Entries from a dataset:
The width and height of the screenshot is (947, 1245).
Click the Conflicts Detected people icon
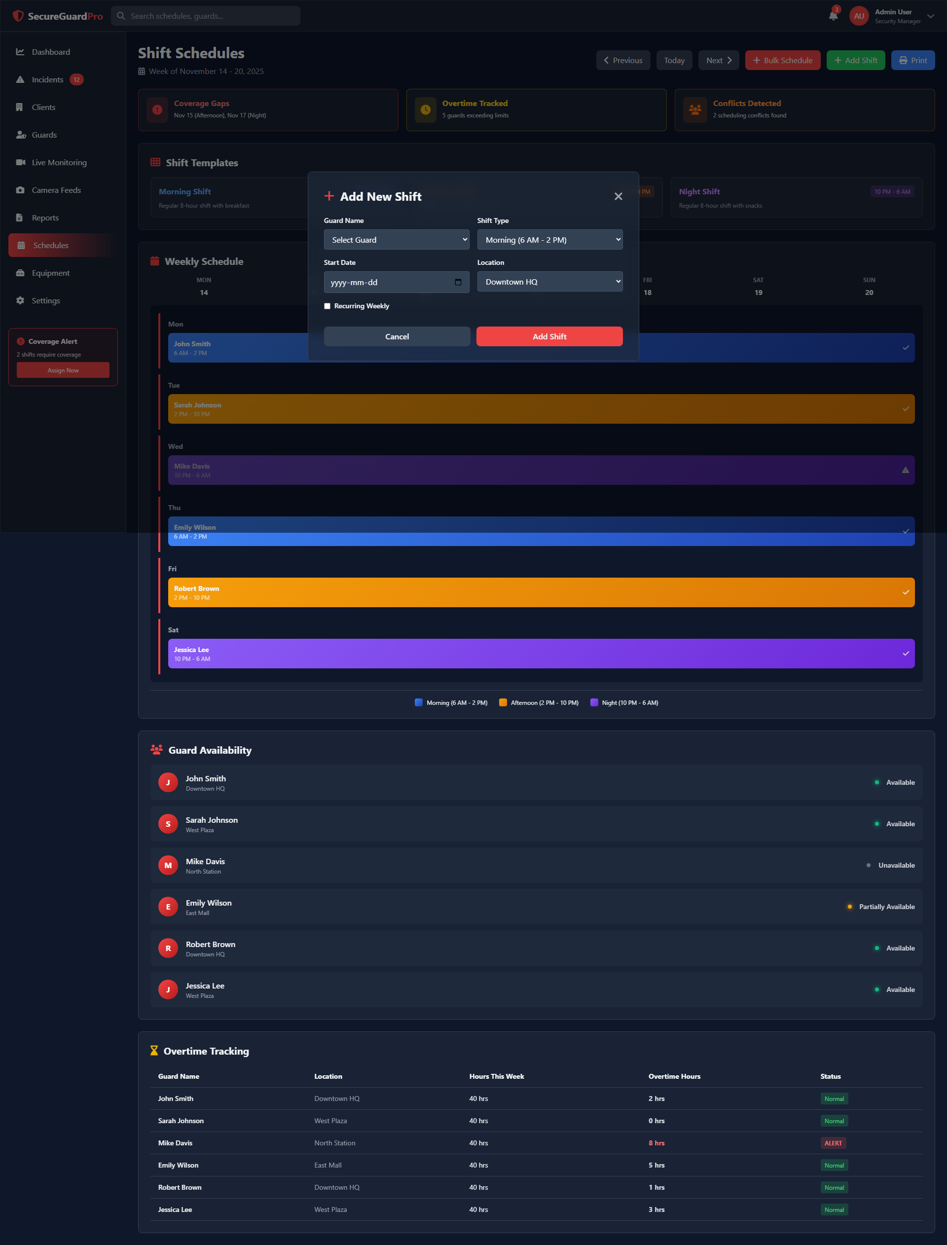tap(695, 110)
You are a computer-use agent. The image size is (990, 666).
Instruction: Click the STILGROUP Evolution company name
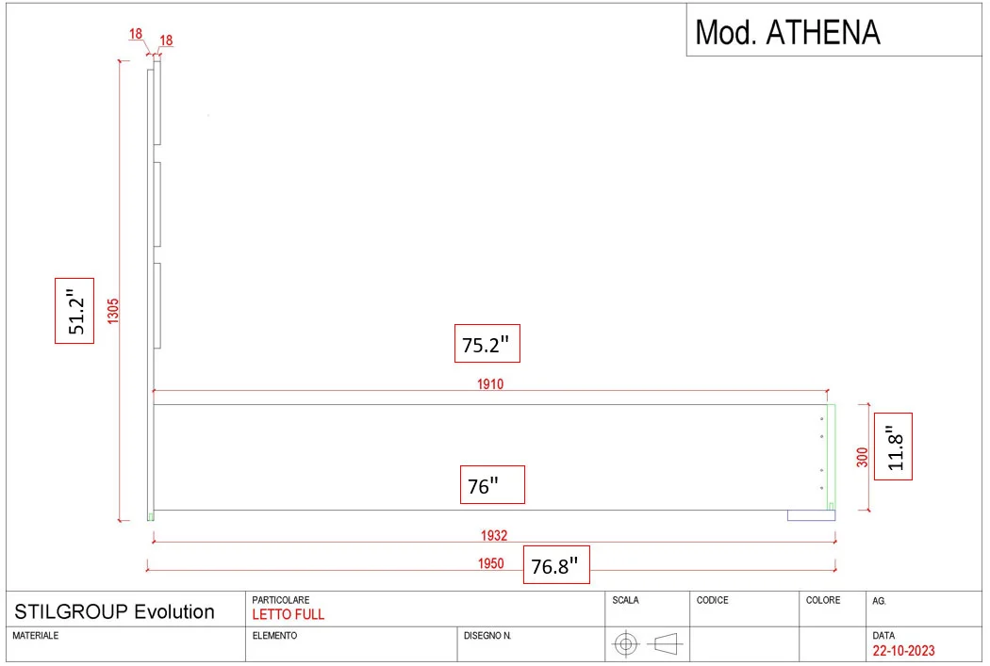pos(113,611)
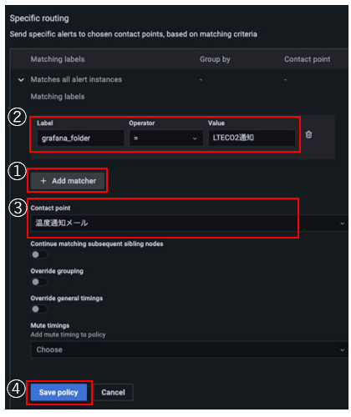Screen dimensions: 351x417
Task: Click the Contact point dropdown chevron
Action: point(343,224)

• _Direction_: Starting at the line containing "You are a computer-use" and ending with the last line of the data, express those lines as a JSON list of strings, one string per line, with blank lines skipped and the pictures left out.

• _Task solution_:
[
  "You are a computer-use agent. The image size is (990, 666).",
  "Instruction: Click the STILGROUP Evolution company name",
  "pos(113,611)",
  "Screen dimensions: 351x417",
  "Task: Click the Contact point dropdown chevron",
  "Action: point(343,224)"
]